Malvina, soprano - the ill-fated noblewoman who has borne two illegitimate children to Prince Arturo

Prince Arturo, high baritone - successful warrior who loves Malvina

King Malcolm, bass - Prince Arturo's father, King of Scotland

Princess Morna, coloratura mezzo-soprano - Irish princess betrothed to Prince Arturo

Wortimer, character tenor - The King’s advisor Wortimer, spurned by Malvina

Edwige, soprano - Lady-in-waiting to Malvina

Rodwaldo, tenor - Captain of the King’s guard

== Plot ==
Act I:

Arturo comes back from war and the King announces he is betrothed to Morna. Arturo visits his beloved Malvina, with whom he has had two illegitimate children. Wortimer plots his revenge after being rejected by Malvina. After Arturo and Malvina get married in secret, Wortimer kidnaps the children and brings them to the king.

Malvina arrives at the palace begging the King to spare her children. Arturo admits he has married Malvina and the children belong to him. Morna and the King are outraged and Malvina is imprisoned.

Act II:

Morna visits Malvina in prison, later joined by the King where they both forgive her and the King accepts the children as his heirs.

Act III:

All is well in the palace until Wortimer murders the children in their sleep and flees. The King is distraught and Arturo copes with his death.

Malvina is found wandering through a graveyard, having lost her senses. Arturo brings in the captured Wortimer, who admits having poisoned Malvina.

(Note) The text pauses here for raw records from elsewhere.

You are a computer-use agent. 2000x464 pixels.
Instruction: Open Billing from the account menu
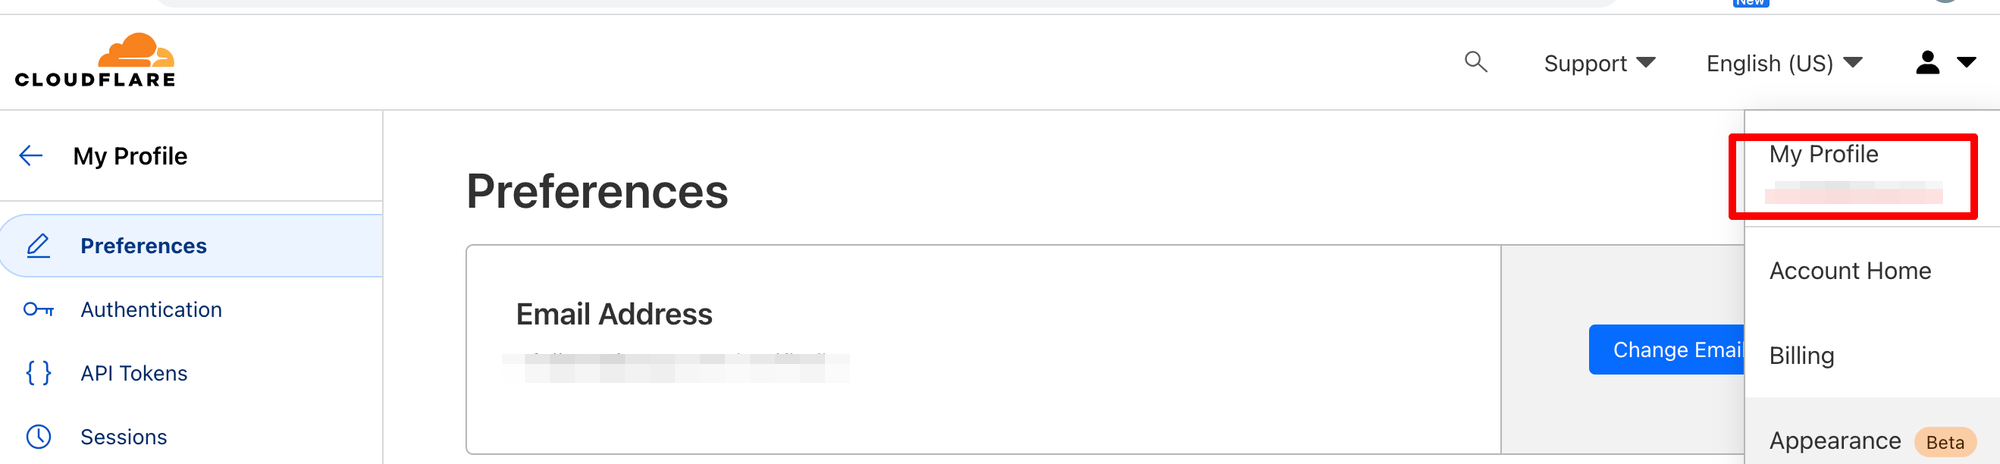(1801, 356)
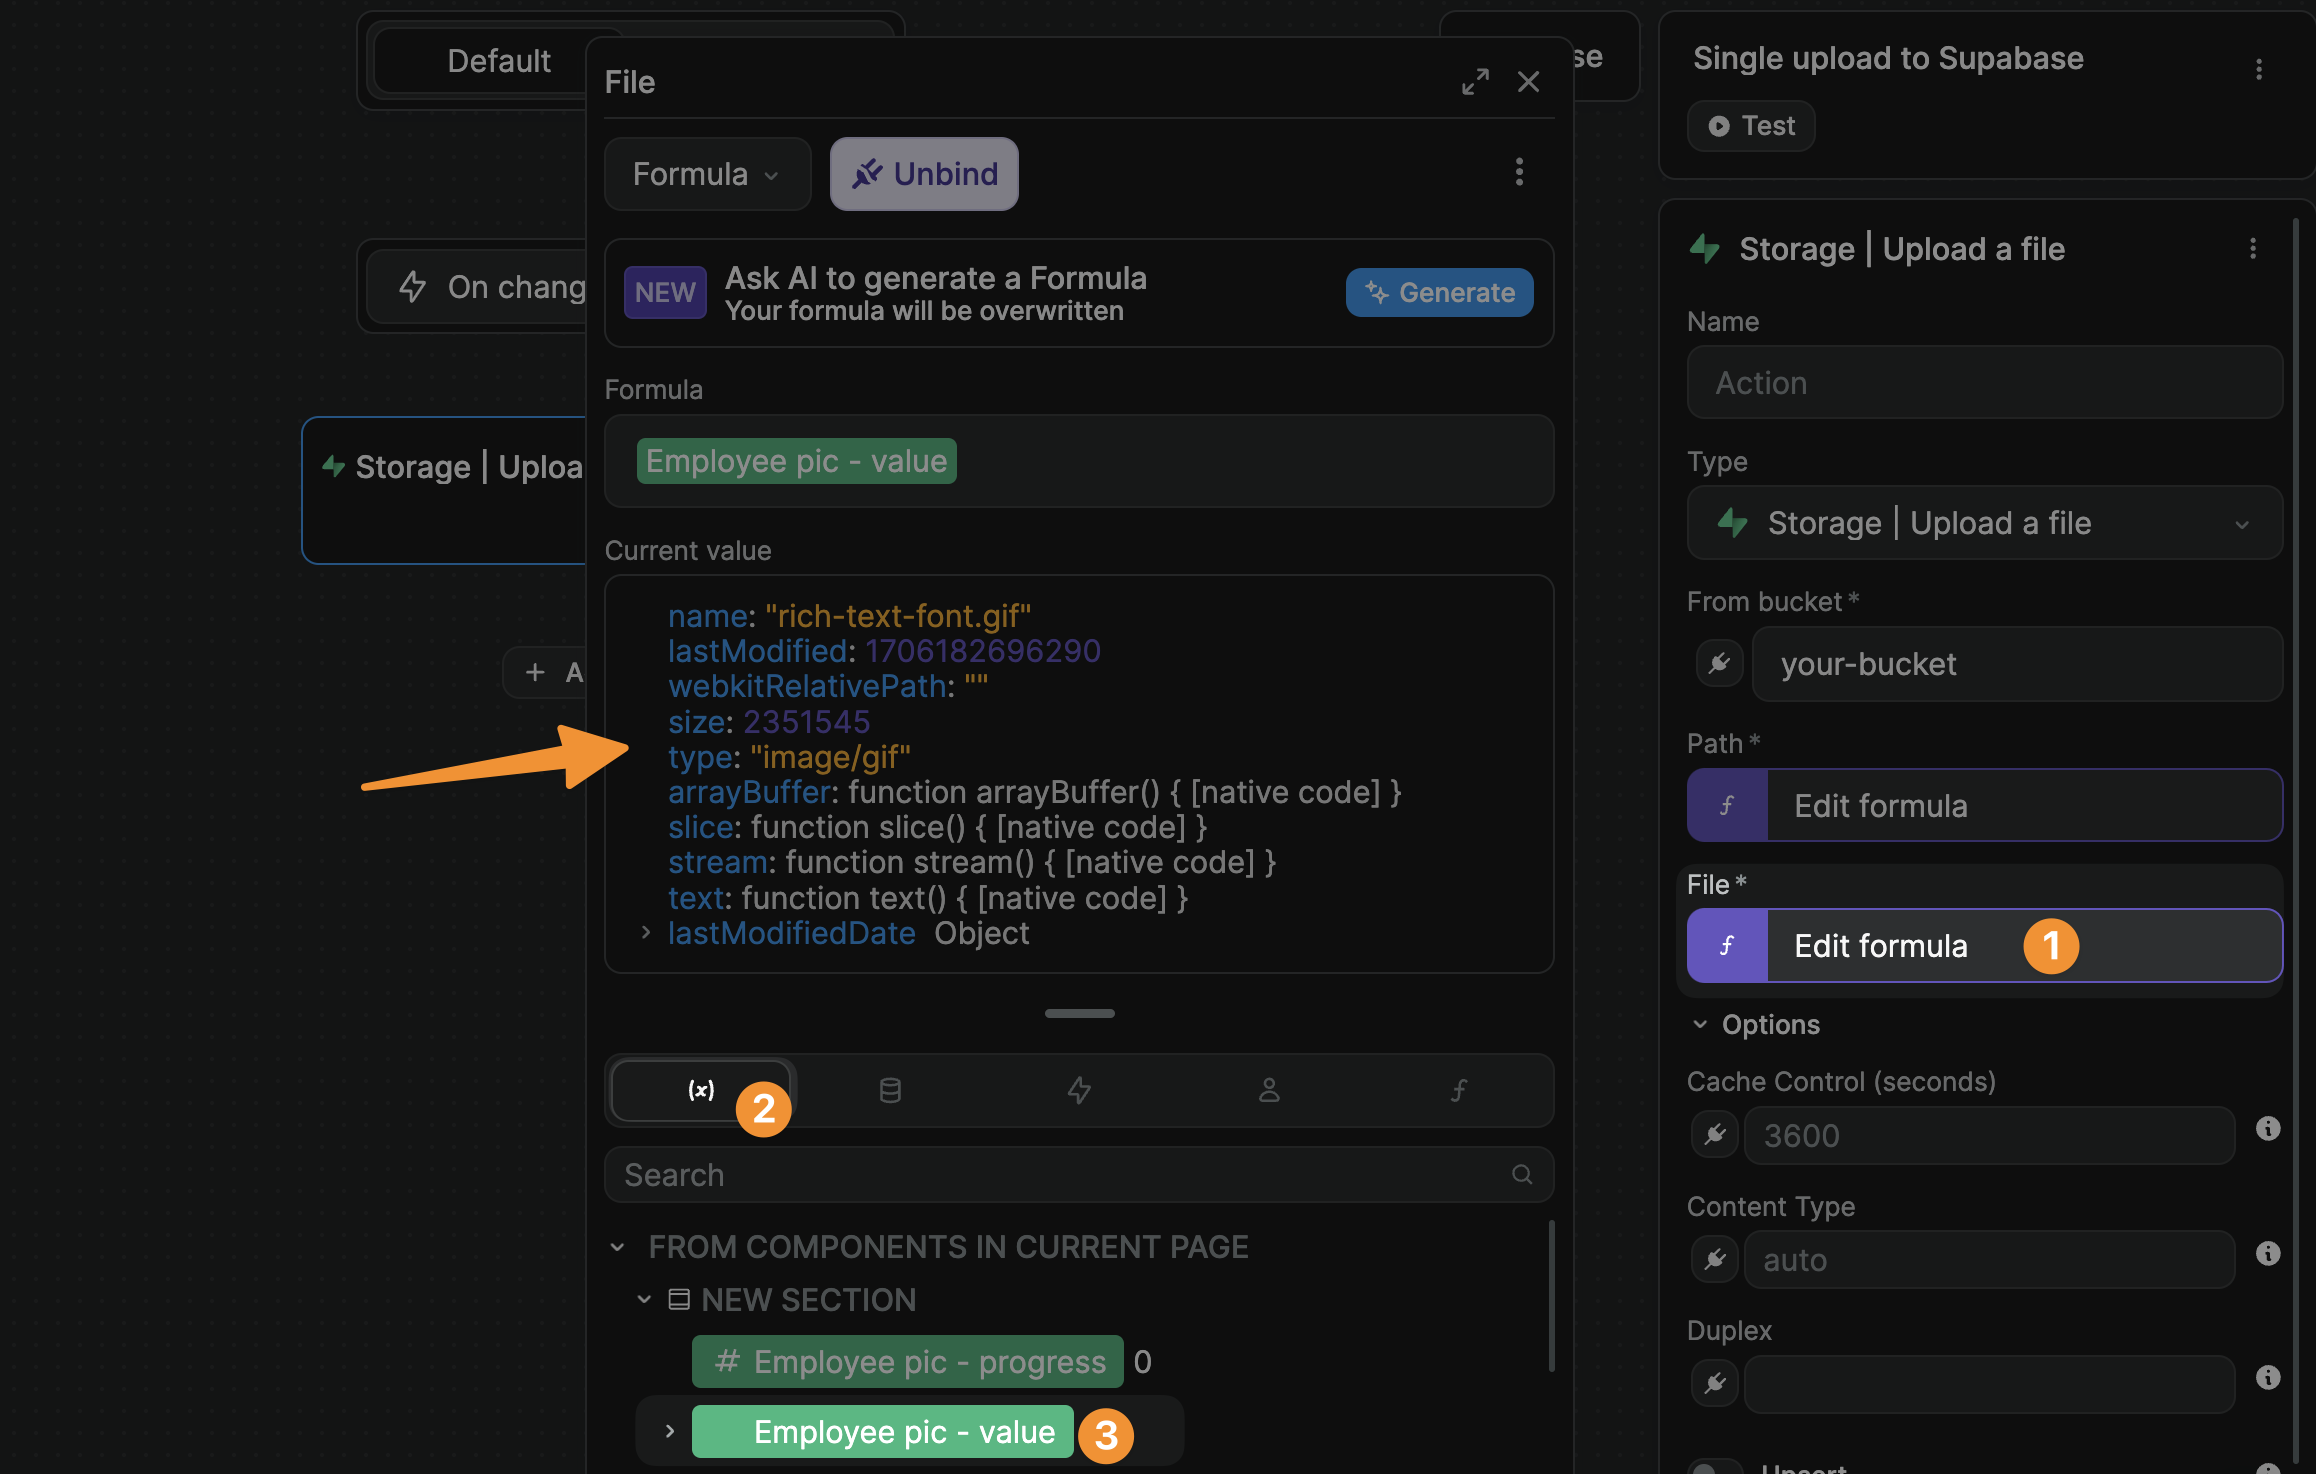The image size is (2316, 1474).
Task: Open the User profile icon tab
Action: pyautogui.click(x=1269, y=1090)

Malvina dies and Arturo kills Wortimer.

The plot is unusual for the fact that the two women have a whole scene together and instead of a villain, Morna proves to be compassionate and just. Arturo has an extended scene solely dealing with his feelings of grief. The ensembles are unusually colorful because of two sopranos and a tenor, the top voices are soprano, mezzo, and baritone.